The quarterback has since spoken about his stance in several pre and post game talks with the media. Still, somehow, his detractors seem to be missing the message and those who don’t necessarily disagree with his stance wonder what kneeling during the anthem is doing to help combat the oppression that he claims is still happening in 2016. Here are a few things that speak to the impact of Kaep’s protest.
Public Support from fellow NFL players and other athletes.
Since Colin first sat, he has been joined each week by several other NFL players who understand and support his protest, including his teammate Eric Reid who says he thought long and hard about the decision to support Kaep.
“It’s something that’s been on my mind all week,” Reid said. “I believe in what he’s doing. I believe that there are issues in this country — many issues, too many to name. It’s not one particular issue. But there are people out there that feel there are injustices being made and happening in our country on a daily basis. I just wanted to show him I support him. I know there are other people in this country that feel the same way.”
The support has extended beyond professional football into high schools and colleges with athletes around the country kneeling during the national anthem. Soccer player Megan Rapinoe has knelt during the performance of the anthem at every one of her games since deciding to support the protest.
“I am disgusted with the way he has been treated and the fans and hatred he has received in all of this,” Rapinoe told espnW’s Julie Foudy. “It is overtly racist: ‘Stay in your place, black man.’ Just didn’t feel right to me. We need a more substantive conversation around race relations and the way people of color are treated.”
“We are not saying we are not one the greatest countries in world,” she added. “Just need to accept that [it is] not perfect, things are broken.
“And quite honestly, being gay, I have stood with my hand over my heart during the national anthem and felt like I haven’t had my liberties protected, so I can absolutely sympathize with that feeling. The very least that I can do is continue the conversation with him by kneeling for the anthem,” she said.
Donation from San Francisco 49ers
Colin Kaepernick pledged to donate $1 million of his salary at a rate of $100,000 per month for 10 months to community charities, even going so far as to create a website so that the public can track how his donations are spent. He is also donating all the proceeds of his now top selling jersey. Way to set an example right? Right. The San Francisco 49ers team where he is the second string quarterback has followed suit and are donating $1 million to two Bay Area charities for the purpose of improving racial and economic inequality.

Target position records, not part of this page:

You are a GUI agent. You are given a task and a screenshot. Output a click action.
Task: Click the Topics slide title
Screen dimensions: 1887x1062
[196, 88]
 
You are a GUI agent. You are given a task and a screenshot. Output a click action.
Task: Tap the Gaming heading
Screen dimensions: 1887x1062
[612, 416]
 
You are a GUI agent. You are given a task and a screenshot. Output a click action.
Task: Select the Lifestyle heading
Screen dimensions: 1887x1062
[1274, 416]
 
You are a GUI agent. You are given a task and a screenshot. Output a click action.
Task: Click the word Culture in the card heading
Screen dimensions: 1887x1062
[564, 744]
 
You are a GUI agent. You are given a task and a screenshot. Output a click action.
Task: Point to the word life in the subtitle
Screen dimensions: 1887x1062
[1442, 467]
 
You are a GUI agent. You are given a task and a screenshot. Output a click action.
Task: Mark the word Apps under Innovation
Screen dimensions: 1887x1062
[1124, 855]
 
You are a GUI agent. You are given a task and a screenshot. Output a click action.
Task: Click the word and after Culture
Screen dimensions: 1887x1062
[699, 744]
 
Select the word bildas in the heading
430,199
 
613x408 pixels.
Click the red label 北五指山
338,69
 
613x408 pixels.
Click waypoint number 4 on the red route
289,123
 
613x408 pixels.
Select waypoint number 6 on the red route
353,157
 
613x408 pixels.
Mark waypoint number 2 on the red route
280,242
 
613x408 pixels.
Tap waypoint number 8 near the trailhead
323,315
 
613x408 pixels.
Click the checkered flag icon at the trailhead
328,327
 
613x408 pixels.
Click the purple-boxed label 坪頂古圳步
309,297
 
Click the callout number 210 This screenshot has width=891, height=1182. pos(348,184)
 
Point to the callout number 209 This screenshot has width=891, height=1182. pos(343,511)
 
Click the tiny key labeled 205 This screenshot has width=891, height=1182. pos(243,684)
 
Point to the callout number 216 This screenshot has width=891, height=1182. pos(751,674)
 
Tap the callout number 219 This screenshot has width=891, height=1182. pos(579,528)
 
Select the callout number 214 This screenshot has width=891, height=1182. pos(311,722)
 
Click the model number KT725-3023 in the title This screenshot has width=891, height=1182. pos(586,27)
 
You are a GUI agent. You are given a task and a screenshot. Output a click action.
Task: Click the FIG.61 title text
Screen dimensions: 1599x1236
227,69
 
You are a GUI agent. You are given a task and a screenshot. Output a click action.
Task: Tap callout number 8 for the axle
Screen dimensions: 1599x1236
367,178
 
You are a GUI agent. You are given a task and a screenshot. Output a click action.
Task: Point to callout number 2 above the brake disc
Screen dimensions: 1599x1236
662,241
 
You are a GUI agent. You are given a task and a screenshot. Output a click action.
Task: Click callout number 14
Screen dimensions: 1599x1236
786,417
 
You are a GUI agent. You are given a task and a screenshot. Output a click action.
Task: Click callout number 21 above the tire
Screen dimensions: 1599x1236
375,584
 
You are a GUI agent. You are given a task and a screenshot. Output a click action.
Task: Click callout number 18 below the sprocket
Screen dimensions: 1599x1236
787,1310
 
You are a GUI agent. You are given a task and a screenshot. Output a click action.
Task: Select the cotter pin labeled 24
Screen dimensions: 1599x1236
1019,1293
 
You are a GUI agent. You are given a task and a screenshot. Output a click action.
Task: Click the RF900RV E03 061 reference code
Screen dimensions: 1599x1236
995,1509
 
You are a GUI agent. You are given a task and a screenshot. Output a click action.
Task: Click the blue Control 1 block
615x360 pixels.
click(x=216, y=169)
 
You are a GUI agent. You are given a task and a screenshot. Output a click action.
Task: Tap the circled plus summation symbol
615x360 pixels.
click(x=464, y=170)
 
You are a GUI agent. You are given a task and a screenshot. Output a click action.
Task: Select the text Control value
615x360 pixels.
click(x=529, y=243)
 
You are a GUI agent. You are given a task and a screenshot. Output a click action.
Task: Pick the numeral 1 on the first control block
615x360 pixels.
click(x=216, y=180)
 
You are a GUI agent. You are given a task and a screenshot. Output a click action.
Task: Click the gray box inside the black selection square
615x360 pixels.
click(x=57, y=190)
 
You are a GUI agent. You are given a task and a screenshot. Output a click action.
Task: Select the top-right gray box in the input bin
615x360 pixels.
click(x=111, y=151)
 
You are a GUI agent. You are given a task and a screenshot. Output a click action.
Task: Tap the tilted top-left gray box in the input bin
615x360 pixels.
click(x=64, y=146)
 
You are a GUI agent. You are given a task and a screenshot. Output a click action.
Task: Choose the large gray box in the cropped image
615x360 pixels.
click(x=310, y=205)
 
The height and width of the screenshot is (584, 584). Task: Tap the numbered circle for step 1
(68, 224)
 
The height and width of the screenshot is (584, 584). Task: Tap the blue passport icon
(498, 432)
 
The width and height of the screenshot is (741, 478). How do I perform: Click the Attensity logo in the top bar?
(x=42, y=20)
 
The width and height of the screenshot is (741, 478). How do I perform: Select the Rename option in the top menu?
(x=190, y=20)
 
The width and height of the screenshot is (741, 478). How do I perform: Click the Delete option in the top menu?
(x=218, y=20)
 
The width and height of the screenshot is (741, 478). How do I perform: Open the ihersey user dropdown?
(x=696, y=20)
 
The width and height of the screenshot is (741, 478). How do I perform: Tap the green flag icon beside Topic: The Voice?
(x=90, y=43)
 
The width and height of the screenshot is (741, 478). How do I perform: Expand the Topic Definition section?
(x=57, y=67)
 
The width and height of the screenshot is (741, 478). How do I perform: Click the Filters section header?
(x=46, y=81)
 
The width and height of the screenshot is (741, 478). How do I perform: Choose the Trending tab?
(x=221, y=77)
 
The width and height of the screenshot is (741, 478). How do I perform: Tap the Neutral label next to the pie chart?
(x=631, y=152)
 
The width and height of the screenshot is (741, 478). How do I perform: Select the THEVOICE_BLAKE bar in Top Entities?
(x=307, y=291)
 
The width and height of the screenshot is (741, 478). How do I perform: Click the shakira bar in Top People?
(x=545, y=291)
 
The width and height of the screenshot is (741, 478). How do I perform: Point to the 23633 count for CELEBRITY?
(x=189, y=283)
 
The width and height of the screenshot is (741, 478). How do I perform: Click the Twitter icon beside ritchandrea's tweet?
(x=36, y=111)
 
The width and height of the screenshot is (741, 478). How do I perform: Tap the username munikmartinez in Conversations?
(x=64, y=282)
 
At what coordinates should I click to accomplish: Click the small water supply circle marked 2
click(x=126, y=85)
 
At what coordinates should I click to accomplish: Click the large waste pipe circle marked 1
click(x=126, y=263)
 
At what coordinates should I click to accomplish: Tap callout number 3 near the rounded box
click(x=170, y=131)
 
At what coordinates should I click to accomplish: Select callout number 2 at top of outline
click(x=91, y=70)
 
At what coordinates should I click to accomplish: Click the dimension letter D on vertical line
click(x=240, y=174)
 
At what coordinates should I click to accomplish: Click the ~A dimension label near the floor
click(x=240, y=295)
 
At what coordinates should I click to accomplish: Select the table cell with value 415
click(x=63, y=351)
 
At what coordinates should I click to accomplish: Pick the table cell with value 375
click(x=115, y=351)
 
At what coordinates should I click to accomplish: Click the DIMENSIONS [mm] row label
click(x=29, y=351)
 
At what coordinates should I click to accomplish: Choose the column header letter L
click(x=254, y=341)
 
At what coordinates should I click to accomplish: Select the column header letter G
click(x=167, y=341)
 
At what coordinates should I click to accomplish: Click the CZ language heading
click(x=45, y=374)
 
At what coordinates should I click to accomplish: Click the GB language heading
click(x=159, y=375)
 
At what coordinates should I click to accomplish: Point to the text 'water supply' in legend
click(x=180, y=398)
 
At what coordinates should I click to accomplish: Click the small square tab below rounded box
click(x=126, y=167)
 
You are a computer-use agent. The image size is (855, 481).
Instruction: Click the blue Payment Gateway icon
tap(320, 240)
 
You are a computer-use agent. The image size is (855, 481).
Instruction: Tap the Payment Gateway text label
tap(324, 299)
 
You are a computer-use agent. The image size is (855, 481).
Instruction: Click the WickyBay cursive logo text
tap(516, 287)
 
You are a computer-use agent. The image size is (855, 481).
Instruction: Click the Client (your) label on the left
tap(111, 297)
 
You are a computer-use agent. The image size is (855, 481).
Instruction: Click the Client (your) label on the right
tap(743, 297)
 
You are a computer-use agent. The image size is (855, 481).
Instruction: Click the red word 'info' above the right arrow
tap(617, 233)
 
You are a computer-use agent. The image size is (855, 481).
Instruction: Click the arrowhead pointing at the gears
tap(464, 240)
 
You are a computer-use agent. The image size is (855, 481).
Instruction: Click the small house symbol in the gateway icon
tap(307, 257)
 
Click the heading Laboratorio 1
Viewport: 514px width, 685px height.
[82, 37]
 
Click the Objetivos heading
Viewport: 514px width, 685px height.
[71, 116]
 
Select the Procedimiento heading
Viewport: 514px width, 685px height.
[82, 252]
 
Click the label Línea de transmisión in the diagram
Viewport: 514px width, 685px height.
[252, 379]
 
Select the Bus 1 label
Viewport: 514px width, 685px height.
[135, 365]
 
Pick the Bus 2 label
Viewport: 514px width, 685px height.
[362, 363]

For every death threat he receives, Kaepernick has also received praise and support from those who have admitted to their ignorance as it relates to the issue of police brutality in the black community. If you comb through social media, you’ll find people being honest about the fact that they were unaware of the magnitude of the problem and credit Kaep’s outspokenness for their new found appreciation for the plight of black people in this country.
Since Kaep began his silent protest, discussions about racial equality have been initiated on platforms that normally dodge issues such as these. ESPN, NFL Network and a dozens other stations have featured athletes and commentators engaging in much needed dialogue.
For those of us who know first hand about the inequality experienced by black people in America, there is pride in watching Kaepernick conduct his protest with class and take the negativity in stride without letting it deter him from his mission.
Approximately 15 black people have been killed at the hands of law enforcement since the first time Kaep sat, including 40 year old unarmed Terence Crutcher who was shot while his hands were in air. The issues remain prevalent but the conversations are still going, and building. The country is now talking about racial inequality in way it never has before. All because of Kaepernick taking a knee.